ITEMS
··········

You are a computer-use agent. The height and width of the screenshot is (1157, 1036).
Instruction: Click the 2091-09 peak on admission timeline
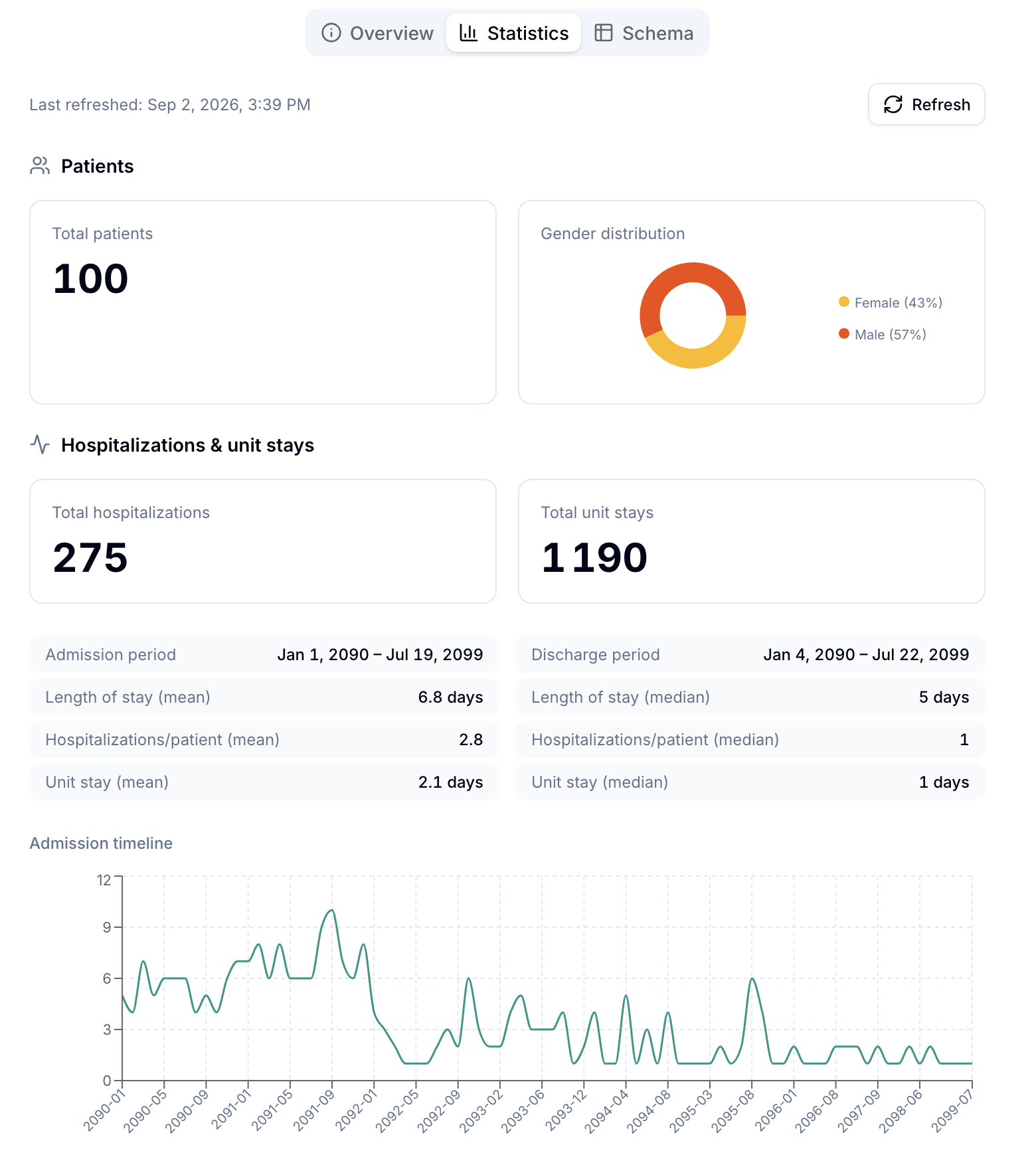[x=331, y=911]
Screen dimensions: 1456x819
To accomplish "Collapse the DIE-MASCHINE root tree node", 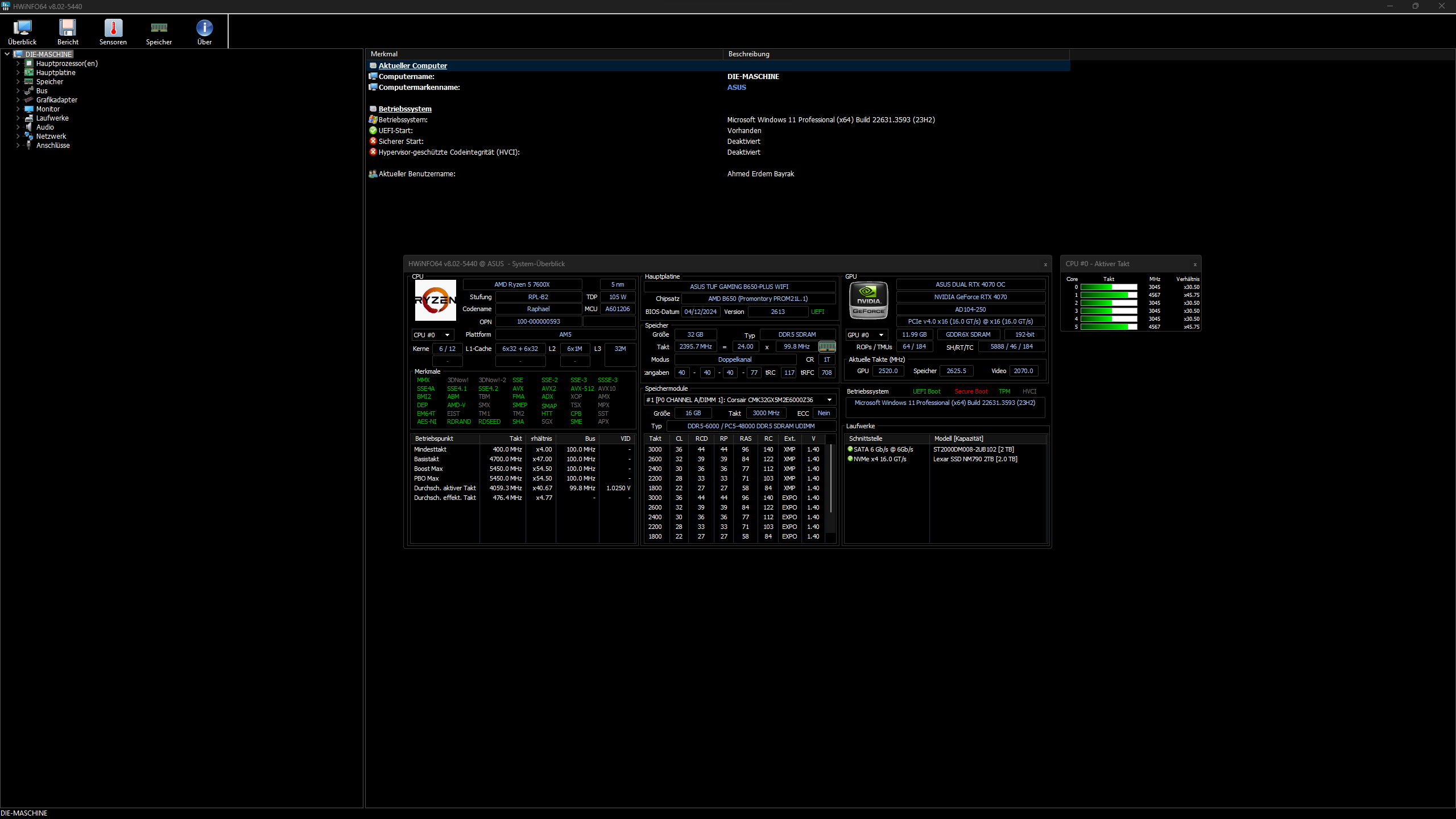I will pyautogui.click(x=7, y=54).
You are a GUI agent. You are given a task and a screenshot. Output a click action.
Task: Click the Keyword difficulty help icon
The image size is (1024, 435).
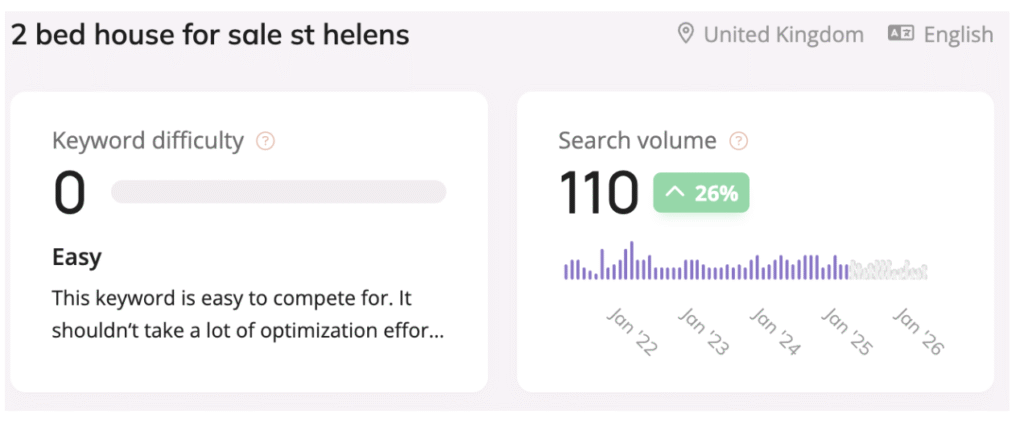265,141
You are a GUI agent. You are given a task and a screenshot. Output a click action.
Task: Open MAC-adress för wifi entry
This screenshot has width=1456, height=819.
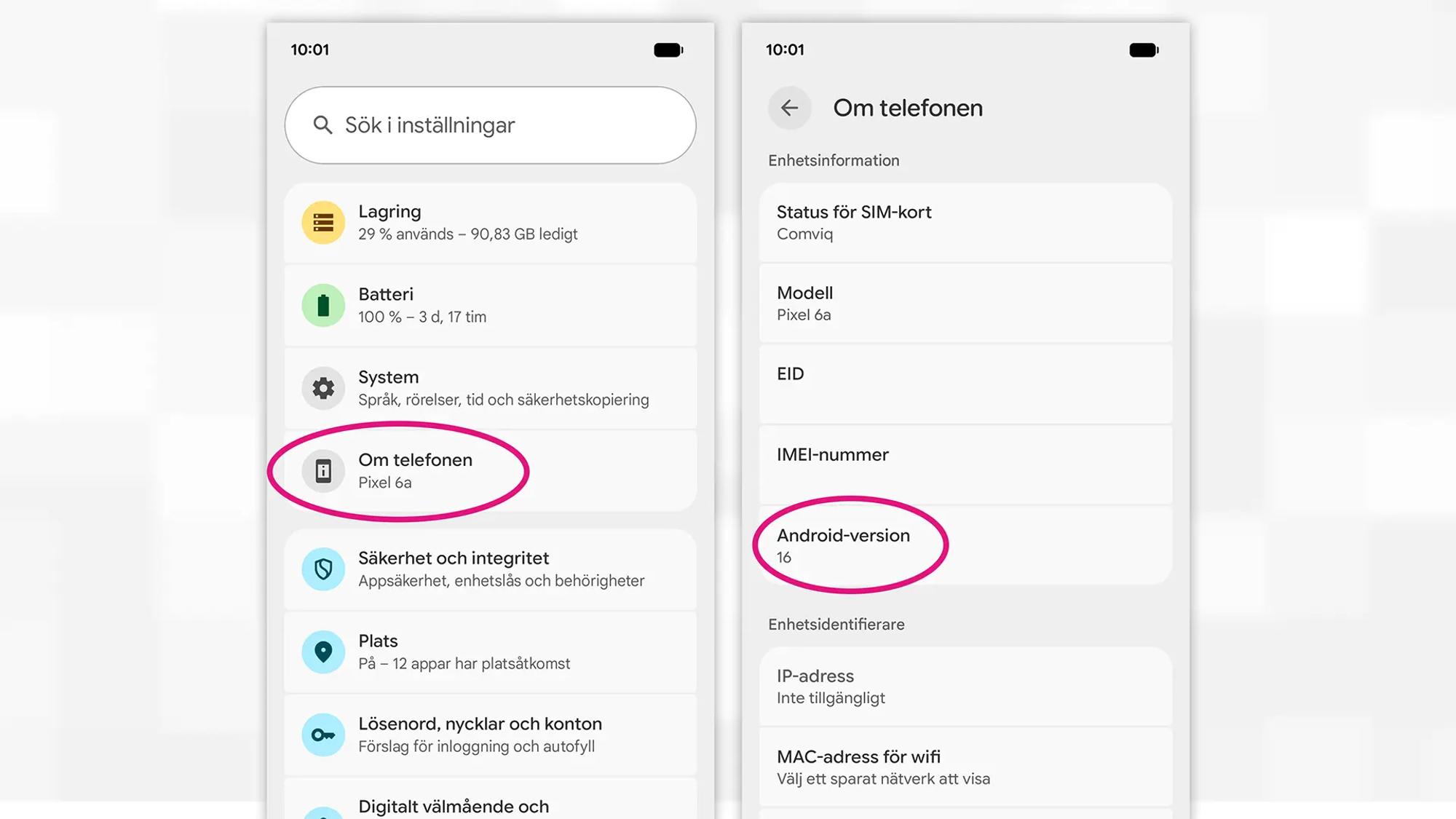pyautogui.click(x=965, y=767)
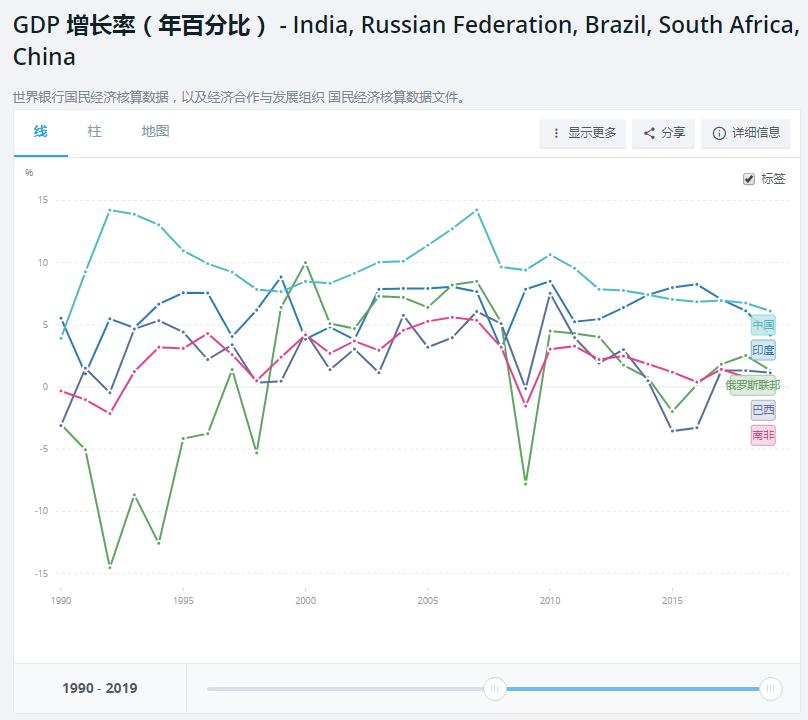The height and width of the screenshot is (720, 808).
Task: Click the three-dot icon on 显示更多
Action: [556, 133]
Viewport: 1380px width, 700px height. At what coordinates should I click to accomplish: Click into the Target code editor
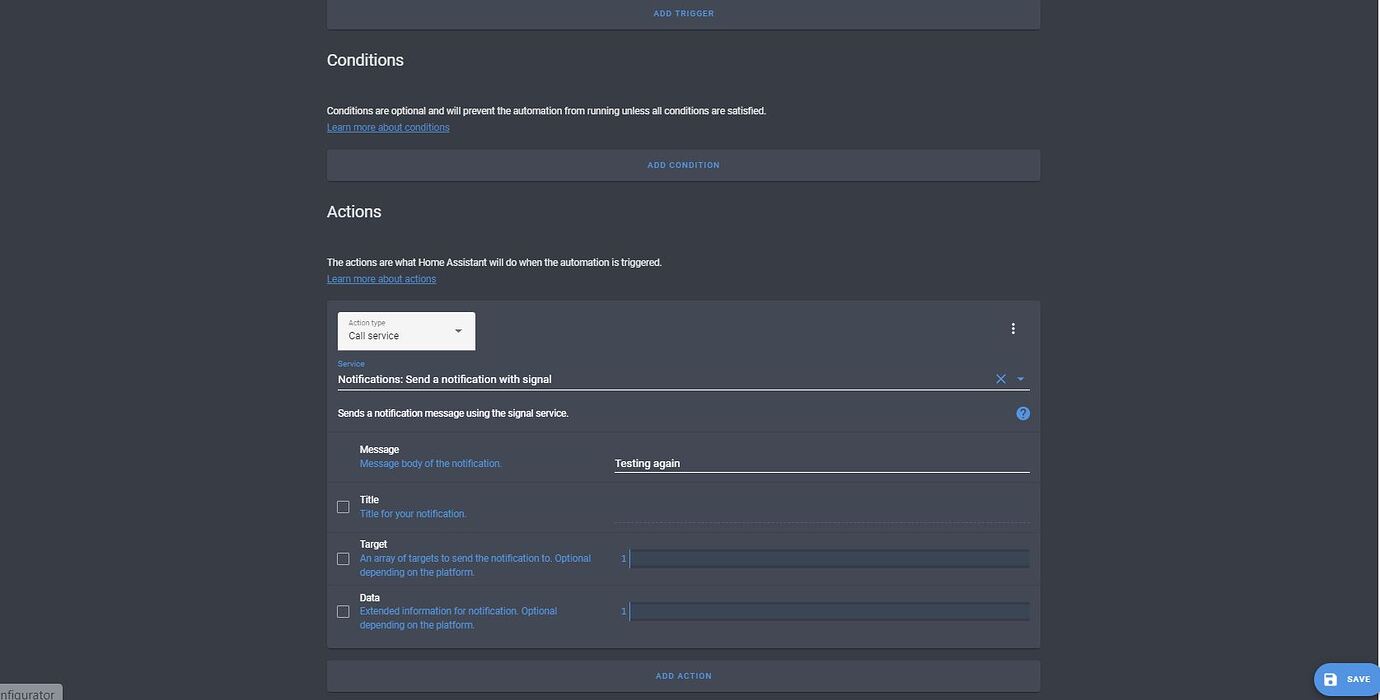point(828,559)
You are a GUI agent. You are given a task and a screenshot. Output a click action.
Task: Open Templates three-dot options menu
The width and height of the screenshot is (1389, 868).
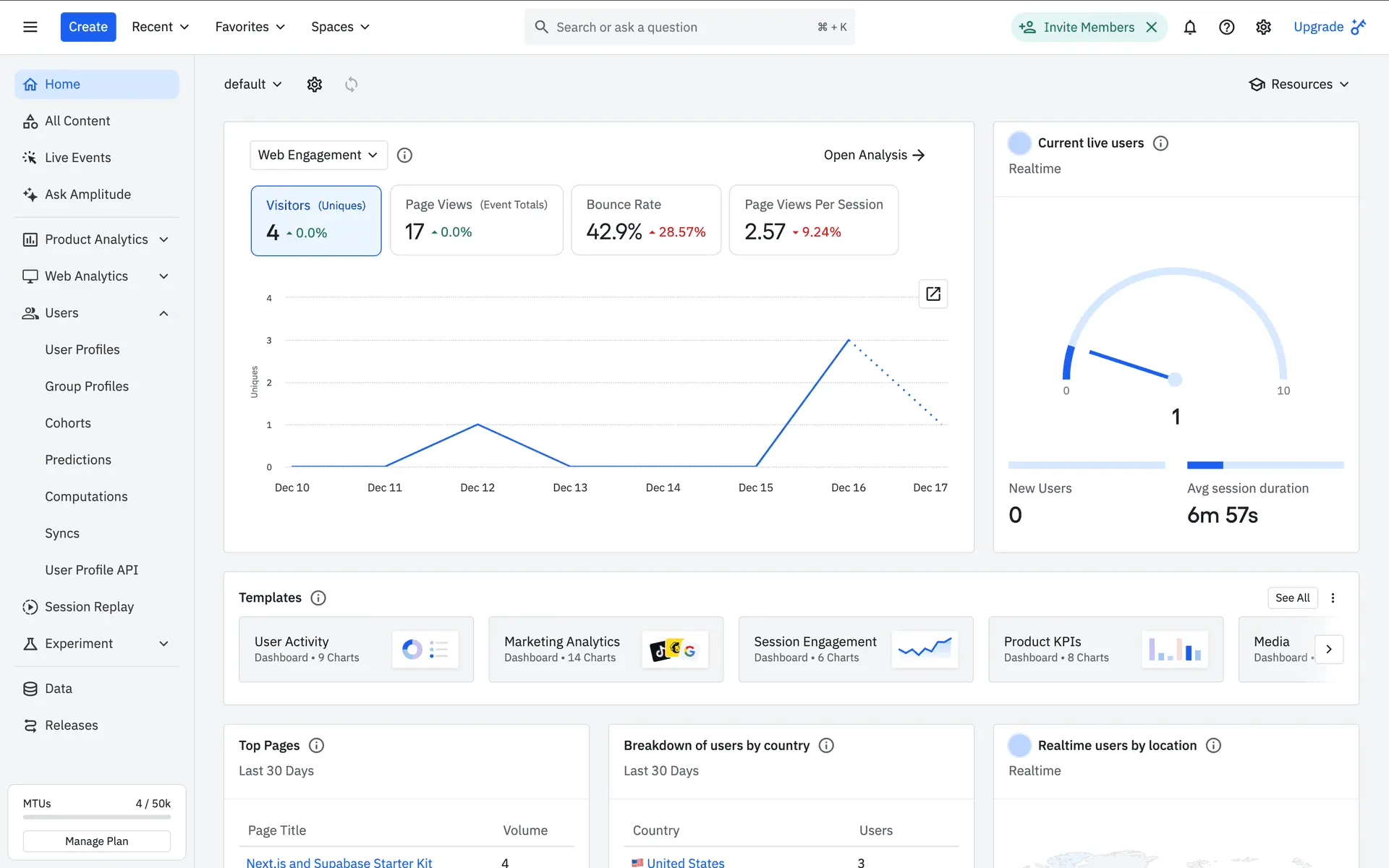(x=1333, y=597)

··········

How many of the lines above contain the word "three"? Reply with the number only.

2